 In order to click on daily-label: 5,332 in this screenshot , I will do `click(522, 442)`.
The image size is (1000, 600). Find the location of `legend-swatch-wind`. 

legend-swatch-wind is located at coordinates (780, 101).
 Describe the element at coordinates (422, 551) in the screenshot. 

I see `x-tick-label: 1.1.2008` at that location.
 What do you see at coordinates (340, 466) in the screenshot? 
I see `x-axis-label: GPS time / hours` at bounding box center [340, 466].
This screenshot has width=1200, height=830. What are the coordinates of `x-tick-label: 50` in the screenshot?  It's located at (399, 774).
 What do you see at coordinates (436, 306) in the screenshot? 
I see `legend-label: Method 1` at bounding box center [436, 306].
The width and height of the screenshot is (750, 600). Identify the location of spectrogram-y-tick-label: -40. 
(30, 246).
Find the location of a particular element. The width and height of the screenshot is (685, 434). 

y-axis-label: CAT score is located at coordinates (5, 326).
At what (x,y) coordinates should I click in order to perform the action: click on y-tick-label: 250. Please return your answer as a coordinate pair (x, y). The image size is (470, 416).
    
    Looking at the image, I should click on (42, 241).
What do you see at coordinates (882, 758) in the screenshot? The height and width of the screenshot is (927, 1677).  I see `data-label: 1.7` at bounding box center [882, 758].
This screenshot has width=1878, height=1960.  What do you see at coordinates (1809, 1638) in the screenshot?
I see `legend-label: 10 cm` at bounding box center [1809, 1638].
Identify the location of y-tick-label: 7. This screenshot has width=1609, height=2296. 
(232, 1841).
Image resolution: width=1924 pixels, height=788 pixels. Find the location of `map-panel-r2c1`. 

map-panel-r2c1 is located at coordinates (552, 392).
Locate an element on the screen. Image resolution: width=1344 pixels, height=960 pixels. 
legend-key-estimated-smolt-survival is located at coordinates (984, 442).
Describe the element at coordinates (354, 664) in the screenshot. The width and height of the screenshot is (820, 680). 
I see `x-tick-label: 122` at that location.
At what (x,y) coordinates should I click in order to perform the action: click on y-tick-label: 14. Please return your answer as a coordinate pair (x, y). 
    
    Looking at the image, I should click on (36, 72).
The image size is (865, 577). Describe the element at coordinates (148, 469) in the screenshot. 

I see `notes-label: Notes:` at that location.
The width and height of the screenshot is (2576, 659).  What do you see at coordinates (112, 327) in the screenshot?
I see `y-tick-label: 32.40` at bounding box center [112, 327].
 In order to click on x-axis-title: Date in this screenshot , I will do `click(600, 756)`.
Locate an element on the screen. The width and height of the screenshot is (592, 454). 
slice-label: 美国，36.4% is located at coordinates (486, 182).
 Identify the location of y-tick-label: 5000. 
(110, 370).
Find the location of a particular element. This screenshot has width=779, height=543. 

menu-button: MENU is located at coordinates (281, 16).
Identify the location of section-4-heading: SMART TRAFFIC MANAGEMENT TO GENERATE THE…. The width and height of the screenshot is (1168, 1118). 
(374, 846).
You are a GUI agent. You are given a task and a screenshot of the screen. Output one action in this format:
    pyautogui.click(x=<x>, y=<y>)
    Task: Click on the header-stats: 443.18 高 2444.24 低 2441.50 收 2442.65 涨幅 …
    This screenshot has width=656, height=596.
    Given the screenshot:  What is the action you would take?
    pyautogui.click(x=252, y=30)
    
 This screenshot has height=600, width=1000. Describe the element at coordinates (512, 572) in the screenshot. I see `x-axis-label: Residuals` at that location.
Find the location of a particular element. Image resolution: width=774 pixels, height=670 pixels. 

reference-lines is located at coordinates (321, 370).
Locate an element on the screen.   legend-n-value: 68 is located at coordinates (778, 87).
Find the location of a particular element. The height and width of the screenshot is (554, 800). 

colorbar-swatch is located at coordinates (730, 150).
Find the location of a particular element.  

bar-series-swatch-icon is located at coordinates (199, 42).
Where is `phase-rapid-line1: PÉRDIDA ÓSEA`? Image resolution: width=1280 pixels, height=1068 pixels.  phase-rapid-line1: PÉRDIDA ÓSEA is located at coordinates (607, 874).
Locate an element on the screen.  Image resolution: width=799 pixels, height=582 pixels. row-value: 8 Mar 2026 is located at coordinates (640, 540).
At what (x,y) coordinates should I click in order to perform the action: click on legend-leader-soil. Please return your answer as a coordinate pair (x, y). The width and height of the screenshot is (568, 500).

** Task brief **
Reproduce every one of the records above verbatim, preserving each line without alteration.

** Result of this exercise **
 In order to click on daily-label: 5,332 in this screenshot , I will do `click(522, 442)`.
The image size is (1000, 600). Find the location of `legend-swatch-wind`. 

legend-swatch-wind is located at coordinates (780, 101).
 Describe the element at coordinates (422, 551) in the screenshot. 

I see `x-tick-label: 1.1.2008` at that location.
 What do you see at coordinates (340, 466) in the screenshot? 
I see `x-axis-label: GPS time / hours` at bounding box center [340, 466].
This screenshot has width=1200, height=830. What are the coordinates of `x-tick-label: 50` in the screenshot?  It's located at (399, 774).
 What do you see at coordinates (436, 306) in the screenshot? 
I see `legend-label: Method 1` at bounding box center [436, 306].
The width and height of the screenshot is (750, 600). Identify the location of spectrogram-y-tick-label: -40. 
(30, 246).
Find the location of a particular element. The width and height of the screenshot is (685, 434). 

y-axis-label: CAT score is located at coordinates (5, 326).
At what (x,y) coordinates should I click in order to perform the action: click on y-tick-label: 250. Please return your answer as a coordinate pair (x, y). The image size is (470, 416).
    
    Looking at the image, I should click on (42, 241).
What do you see at coordinates (882, 758) in the screenshot? The height and width of the screenshot is (927, 1677).  I see `data-label: 1.7` at bounding box center [882, 758].
This screenshot has width=1878, height=1960.  What do you see at coordinates (1809, 1638) in the screenshot?
I see `legend-label: 10 cm` at bounding box center [1809, 1638].
Identify the location of y-tick-label: 7. This screenshot has width=1609, height=2296. 
(232, 1841).
Image resolution: width=1924 pixels, height=788 pixels. Find the location of `map-panel-r2c1`. 

map-panel-r2c1 is located at coordinates (552, 392).
Locate an element on the screen. Image resolution: width=1344 pixels, height=960 pixels. 
legend-key-estimated-smolt-survival is located at coordinates (984, 442).
Describe the element at coordinates (354, 664) in the screenshot. The width and height of the screenshot is (820, 680). 
I see `x-tick-label: 122` at that location.
At what (x,y) coordinates should I click in order to perform the action: click on y-tick-label: 14. Please return your answer as a coordinate pair (x, y). 
    
    Looking at the image, I should click on (36, 72).
The image size is (865, 577). Describe the element at coordinates (148, 469) in the screenshot. 

I see `notes-label: Notes:` at that location.
The width and height of the screenshot is (2576, 659).  What do you see at coordinates (112, 327) in the screenshot?
I see `y-tick-label: 32.40` at bounding box center [112, 327].
 In order to click on x-axis-title: Date in this screenshot , I will do `click(600, 756)`.
Locate an element on the screen. The width and height of the screenshot is (592, 454). 
slice-label: 美国，36.4% is located at coordinates (486, 182).
 Identify the location of y-tick-label: 5000. 
(110, 370).
Find the location of a particular element. This screenshot has width=779, height=543. 

menu-button: MENU is located at coordinates (281, 16).
Identify the location of section-4-heading: SMART TRAFFIC MANAGEMENT TO GENERATE THE…. The width and height of the screenshot is (1168, 1118). 
(374, 846).
You are a GUI agent. You are given a task and a screenshot of the screen. Output one action in this format:
    pyautogui.click(x=<x>, y=<y>)
    Task: Click on the header-stats: 443.18 高 2444.24 低 2441.50 收 2442.65 涨幅 …
    This screenshot has width=656, height=596.
    Given the screenshot:  What is the action you would take?
    pyautogui.click(x=252, y=30)
    
 This screenshot has height=600, width=1000. Describe the element at coordinates (512, 572) in the screenshot. I see `x-axis-label: Residuals` at that location.
Find the location of a particular element. Image resolution: width=774 pixels, height=670 pixels. 

reference-lines is located at coordinates (321, 370).
Locate an element on the screen.   legend-n-value: 68 is located at coordinates (778, 87).
Find the location of a particular element. The height and width of the screenshot is (554, 800). 

colorbar-swatch is located at coordinates (730, 150).
Find the location of a particular element.  

bar-series-swatch-icon is located at coordinates (199, 42).
Where is `phase-rapid-line1: PÉRDIDA ÓSEA`? Image resolution: width=1280 pixels, height=1068 pixels.  phase-rapid-line1: PÉRDIDA ÓSEA is located at coordinates (607, 874).
Locate an element on the screen.  Image resolution: width=799 pixels, height=582 pixels. row-value: 8 Mar 2026 is located at coordinates (640, 540).
At what (x,y) coordinates should I click in order to perform the action: click on legend-leader-soil. Please return your answer as a coordinate pair (x, y). The width and height of the screenshot is (568, 500).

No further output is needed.